• _Exercise brief_
Convert only the material below, from the line containing "Untitled (1107, 118)" through the line containing "Offices (583, 118)", into a two-column CSV with the headers text and answer. Give one row per line, put each value in its own quoted field, and replace any line breaks with spaces.

• _Provided entries_
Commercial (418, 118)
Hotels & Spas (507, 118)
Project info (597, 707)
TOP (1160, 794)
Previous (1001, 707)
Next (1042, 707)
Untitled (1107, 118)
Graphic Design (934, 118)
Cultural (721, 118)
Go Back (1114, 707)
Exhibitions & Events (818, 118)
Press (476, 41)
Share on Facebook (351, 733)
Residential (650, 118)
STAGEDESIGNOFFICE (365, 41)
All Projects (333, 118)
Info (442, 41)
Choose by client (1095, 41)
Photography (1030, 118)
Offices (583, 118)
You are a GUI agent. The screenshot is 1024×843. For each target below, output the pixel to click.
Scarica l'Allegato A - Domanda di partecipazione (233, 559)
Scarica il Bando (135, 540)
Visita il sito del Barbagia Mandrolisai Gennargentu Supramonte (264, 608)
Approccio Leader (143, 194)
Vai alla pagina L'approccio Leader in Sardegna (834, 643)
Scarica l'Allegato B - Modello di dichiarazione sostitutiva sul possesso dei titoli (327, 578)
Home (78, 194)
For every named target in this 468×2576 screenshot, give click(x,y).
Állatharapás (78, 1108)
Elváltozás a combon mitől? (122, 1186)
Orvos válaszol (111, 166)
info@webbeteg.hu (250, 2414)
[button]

• _Result for this task_
text,answer
"Untitled","(1107, 118)"
"Graphic Design","(934, 118)"
"Cultural","(721, 118)"
"Go Back","(1114, 707)"
"Exhibitions & Events","(818, 118)"
"Press","(476, 41)"
"Share on Facebook","(351, 733)"
"Residential","(650, 118)"
"STAGEDESIGNOFFICE","(365, 41)"
"All Projects","(333, 118)"
"Info","(442, 41)"
"Choose by client","(1095, 41)"
"Photography","(1030, 118)"
"Offices","(583, 118)"